**SHORT TASK**:
Copy everything from the line containing "coordinates (895, 653)." down to the line containing "coordinates (740, 43).", changing "location" to "position" and keeping the rest as it is.
───── DATA EXCERPTS
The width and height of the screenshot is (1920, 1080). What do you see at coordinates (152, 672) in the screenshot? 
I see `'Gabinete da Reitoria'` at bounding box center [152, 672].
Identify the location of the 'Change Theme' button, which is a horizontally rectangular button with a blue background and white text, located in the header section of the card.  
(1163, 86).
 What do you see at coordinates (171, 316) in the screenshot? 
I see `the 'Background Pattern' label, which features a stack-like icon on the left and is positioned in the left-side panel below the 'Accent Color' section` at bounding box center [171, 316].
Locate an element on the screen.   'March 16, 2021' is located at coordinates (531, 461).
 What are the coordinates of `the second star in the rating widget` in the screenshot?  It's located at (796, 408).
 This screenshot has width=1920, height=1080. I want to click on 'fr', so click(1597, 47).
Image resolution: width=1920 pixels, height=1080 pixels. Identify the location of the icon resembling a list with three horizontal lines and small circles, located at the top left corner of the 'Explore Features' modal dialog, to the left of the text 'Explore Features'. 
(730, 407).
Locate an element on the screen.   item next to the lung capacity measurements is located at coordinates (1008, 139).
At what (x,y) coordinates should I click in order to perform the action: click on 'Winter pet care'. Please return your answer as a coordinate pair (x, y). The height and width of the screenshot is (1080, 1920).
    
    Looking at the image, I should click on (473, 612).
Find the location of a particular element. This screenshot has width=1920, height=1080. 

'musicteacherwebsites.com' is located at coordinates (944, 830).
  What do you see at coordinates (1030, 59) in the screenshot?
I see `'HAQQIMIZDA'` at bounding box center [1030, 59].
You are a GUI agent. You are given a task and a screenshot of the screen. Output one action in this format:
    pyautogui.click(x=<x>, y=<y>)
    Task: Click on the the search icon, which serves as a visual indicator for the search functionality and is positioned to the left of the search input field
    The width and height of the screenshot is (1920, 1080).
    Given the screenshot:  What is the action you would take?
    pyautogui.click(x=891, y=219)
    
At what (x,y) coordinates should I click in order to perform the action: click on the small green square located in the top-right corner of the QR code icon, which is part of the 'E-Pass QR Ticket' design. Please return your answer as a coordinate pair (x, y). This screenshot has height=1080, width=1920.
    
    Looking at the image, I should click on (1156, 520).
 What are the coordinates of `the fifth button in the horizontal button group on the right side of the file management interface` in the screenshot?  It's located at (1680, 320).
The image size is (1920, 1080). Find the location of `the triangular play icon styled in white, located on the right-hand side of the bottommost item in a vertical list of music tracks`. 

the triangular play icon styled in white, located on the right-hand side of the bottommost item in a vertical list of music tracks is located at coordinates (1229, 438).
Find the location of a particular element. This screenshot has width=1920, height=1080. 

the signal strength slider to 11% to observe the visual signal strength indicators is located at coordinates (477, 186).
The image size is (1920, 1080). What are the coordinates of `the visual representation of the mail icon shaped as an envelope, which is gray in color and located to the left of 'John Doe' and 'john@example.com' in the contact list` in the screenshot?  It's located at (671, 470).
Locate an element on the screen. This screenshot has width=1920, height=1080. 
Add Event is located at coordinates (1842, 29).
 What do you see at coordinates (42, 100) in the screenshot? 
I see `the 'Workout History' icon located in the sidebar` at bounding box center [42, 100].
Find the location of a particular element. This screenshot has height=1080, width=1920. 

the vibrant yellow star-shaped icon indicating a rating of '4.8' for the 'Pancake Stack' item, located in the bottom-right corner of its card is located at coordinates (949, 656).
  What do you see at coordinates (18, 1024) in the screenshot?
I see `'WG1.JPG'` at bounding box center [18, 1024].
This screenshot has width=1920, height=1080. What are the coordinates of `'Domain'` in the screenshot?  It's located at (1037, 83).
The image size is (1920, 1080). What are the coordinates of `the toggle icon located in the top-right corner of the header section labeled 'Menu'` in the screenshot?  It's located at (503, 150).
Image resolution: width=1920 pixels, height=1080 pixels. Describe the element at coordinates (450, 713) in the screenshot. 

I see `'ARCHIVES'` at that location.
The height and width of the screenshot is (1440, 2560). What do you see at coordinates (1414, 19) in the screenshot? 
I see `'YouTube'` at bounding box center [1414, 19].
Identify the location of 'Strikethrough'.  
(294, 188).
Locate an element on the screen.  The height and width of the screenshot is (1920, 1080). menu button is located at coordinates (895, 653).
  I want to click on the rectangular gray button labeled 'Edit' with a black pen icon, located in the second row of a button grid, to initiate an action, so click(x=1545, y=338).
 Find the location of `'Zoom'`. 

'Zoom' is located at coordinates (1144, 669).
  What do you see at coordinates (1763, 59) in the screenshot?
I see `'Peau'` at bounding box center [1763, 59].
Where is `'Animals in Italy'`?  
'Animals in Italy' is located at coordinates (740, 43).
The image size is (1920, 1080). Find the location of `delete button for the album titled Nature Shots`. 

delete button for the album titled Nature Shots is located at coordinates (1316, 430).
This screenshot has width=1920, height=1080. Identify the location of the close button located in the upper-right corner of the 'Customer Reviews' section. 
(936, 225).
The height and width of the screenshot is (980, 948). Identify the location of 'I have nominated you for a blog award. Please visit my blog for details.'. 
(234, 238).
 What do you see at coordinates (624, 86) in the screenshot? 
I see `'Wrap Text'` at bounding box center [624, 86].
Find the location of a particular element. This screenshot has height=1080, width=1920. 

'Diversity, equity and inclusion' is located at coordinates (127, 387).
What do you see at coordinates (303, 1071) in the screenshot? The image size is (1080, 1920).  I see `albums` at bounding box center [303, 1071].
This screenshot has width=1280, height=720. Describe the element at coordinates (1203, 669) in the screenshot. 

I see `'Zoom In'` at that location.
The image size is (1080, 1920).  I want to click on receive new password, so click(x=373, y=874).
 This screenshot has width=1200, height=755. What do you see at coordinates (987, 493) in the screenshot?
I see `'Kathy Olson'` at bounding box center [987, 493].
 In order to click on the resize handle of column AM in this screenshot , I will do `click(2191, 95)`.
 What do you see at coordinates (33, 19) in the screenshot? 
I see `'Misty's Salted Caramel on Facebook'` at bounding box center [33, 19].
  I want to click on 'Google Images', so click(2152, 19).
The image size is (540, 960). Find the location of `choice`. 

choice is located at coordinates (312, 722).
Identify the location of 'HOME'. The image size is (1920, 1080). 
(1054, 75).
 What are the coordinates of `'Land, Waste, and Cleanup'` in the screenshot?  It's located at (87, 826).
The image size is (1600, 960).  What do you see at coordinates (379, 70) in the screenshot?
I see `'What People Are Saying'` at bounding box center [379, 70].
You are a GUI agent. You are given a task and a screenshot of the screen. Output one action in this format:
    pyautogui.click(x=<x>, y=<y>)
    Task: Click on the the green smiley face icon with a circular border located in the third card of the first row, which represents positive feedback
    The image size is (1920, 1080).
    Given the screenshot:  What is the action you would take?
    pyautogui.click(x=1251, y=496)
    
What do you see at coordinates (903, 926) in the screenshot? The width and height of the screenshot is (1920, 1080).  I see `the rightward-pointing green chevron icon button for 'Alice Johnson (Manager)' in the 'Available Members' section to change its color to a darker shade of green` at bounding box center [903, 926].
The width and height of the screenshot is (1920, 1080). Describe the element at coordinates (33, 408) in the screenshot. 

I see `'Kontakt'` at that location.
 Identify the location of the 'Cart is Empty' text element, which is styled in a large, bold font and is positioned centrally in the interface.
──────────
**SOLUTION TO THIS EXERCISE**:
Locate an element on the screen.  The height and width of the screenshot is (1920, 1080). menu button is located at coordinates (895, 653).
  I want to click on the rectangular gray button labeled 'Edit' with a black pen icon, located in the second row of a button grid, to initiate an action, so click(x=1545, y=338).
 Find the position of `'Zoom'`. 

'Zoom' is located at coordinates (1144, 669).
  What do you see at coordinates (1763, 59) in the screenshot?
I see `'Peau'` at bounding box center [1763, 59].
Where is `'Animals in Italy'`?  
'Animals in Italy' is located at coordinates (740, 43).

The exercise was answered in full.